Forse è fin troppo ovvio dire che si tratta di un film testamentario. Non sappiamo se lo fosse nelle intenzioni, ma lo è ai nostri occhi, anche perché negli ultimi anni della sua vita Welles non riuscì a portare a compimento né questo né gli altri progetti a cui stava lavorando. Ma The Other Side of the Wind è davvero un film che chiude idealmente una carriera e un cerchio, perché è intriso di morte, esattamente come lo era Quarto potere. Sono passati trent’anni dal folgorante esordio hollywoodiano: trent’anni di cinema e di molte avventure, di esìli e di ricerche di denaro, di grandi progetti incompiuti (pensiamo al Don Chisciotte) e di opere manomesse e martoriate (L’orgoglio degli Amberson, L’infernale Quinlan…). Welles, non solo attraverso Hannaford – che sarebbe riduttivo interpretare come suo alter ego, perché di mezzo c’è John Huston, e tutto quello che nella sua presenza riverbera – ma attraverso la folla di personaggi, nel bianco e nero e nel colore, nella macchina a mano, nei primi piani, nell’alternanza di stili e formati, realizza un’opera che muove dall’autobiografia, dalla (auto)parodia e vira verso la speculazione teorica.
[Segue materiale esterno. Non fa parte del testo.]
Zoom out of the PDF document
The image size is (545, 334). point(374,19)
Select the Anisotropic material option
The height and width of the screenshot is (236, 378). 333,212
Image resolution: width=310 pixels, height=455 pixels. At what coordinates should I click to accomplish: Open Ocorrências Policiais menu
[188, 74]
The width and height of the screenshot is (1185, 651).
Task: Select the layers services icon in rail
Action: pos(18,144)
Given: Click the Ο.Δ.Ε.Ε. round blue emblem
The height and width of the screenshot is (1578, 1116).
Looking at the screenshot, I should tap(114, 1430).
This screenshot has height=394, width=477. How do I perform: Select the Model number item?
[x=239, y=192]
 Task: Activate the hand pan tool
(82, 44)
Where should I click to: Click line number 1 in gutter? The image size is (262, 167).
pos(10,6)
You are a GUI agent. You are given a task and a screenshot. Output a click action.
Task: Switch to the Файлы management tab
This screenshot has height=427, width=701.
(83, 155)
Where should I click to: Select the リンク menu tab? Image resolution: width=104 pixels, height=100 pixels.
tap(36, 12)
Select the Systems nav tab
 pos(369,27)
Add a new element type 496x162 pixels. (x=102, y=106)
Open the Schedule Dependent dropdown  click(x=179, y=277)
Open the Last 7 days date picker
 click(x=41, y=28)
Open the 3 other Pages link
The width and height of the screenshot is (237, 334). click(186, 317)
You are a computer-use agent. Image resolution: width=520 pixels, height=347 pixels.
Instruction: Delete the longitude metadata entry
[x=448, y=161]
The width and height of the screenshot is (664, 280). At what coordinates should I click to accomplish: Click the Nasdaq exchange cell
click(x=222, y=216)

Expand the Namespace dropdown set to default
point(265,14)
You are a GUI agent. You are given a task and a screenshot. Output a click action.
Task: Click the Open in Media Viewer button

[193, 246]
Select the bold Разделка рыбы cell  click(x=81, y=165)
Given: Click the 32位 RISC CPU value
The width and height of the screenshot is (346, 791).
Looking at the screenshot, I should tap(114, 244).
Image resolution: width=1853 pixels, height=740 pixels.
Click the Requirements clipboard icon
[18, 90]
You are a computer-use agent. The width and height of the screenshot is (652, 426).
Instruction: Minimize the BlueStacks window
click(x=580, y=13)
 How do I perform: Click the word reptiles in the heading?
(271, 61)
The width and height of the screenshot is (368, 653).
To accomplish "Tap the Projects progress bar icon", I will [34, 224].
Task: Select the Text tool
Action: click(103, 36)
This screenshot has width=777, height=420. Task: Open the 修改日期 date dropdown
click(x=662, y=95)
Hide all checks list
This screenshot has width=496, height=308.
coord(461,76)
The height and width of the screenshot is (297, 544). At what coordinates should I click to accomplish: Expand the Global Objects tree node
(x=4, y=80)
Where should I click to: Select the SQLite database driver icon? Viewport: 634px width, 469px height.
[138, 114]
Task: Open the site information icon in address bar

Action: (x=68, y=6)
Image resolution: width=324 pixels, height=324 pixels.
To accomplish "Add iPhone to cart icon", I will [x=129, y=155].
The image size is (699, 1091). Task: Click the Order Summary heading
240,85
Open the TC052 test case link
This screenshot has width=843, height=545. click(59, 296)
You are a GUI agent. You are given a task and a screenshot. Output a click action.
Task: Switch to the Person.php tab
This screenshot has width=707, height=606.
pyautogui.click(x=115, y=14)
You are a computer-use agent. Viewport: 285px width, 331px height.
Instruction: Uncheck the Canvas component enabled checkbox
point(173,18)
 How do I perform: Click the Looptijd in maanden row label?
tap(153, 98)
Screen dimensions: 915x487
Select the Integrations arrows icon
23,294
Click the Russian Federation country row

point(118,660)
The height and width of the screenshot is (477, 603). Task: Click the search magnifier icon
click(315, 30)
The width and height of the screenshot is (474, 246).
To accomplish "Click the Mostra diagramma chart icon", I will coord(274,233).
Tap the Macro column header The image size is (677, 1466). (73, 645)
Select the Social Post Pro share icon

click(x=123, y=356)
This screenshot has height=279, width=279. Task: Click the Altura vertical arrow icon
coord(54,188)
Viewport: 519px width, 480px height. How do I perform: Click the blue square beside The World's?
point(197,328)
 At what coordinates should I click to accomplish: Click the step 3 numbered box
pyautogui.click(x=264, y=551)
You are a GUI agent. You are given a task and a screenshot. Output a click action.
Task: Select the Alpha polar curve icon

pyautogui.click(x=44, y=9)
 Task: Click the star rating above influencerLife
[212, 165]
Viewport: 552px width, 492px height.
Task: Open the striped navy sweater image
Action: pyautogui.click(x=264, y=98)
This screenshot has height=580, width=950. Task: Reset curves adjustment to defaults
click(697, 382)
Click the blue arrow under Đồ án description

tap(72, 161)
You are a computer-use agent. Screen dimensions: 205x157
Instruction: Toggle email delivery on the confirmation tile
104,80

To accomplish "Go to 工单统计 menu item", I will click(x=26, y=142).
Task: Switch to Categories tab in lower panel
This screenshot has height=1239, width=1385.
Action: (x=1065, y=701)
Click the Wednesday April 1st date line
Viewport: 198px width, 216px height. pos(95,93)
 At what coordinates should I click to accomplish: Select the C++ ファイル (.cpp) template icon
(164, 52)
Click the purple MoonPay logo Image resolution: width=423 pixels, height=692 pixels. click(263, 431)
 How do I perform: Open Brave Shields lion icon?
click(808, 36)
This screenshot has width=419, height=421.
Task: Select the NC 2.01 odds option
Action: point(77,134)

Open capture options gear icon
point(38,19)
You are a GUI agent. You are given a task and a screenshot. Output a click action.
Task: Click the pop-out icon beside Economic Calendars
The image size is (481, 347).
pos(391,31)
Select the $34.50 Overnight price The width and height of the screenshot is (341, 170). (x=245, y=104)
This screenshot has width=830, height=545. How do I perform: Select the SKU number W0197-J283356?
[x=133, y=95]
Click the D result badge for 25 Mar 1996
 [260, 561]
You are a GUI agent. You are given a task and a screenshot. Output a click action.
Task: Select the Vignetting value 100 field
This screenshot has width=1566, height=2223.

Welles è stato capace di assorbire, campionare, emulare stili visivi e poetiche altrui, trattando le immagini con la sapienza e il distacco di chi di immagini si è nutrito, di chi vissuto dentro la modernità e ha saputo farci i conti. I richiami a Bertolucci, Antonioni e Godard e lo stesso topos del film nel film sono trattati con la levità e l’ironia di chi la sa lunga, di chi può permettersi di guardare al passato e allo stesso tempo vaticinare sul futuro. D’altronde, fin dalla giovinezza, Welles ha sempre avuto una decisa propensione riflessiva e autoriflessiva. Se da ragazzo si interrogava su cosa portasse il pubblico a prediligere il cinema al teatro, da vecchio sembra chiedersi che cosa ne sia stato e ne sarà di questa magnifica invenzione. Tutti hanno una macchina da presa in mano, tutti producono immagini, tutti rubano la vita filmandola. Nell’ultima sequenza, il film di Hannaford viene proiettato in un drive in con le macchine che a poco a poco se ne vanno mentre la pellicola scorre da sola, senza più spettatori: è la fine di The Other Side of the Wind, forse è la fine del cinema per come l’abbiamo conosciuto, e pure la fine della vita. Come dice la voce over, giocando sull’ambivalenza del verbo to shoot, “riprendi posti magnifici e gente bellissima, tutti questi ragazzi e ragazze… you shoot’em dead”. Li filmi e li uccidi.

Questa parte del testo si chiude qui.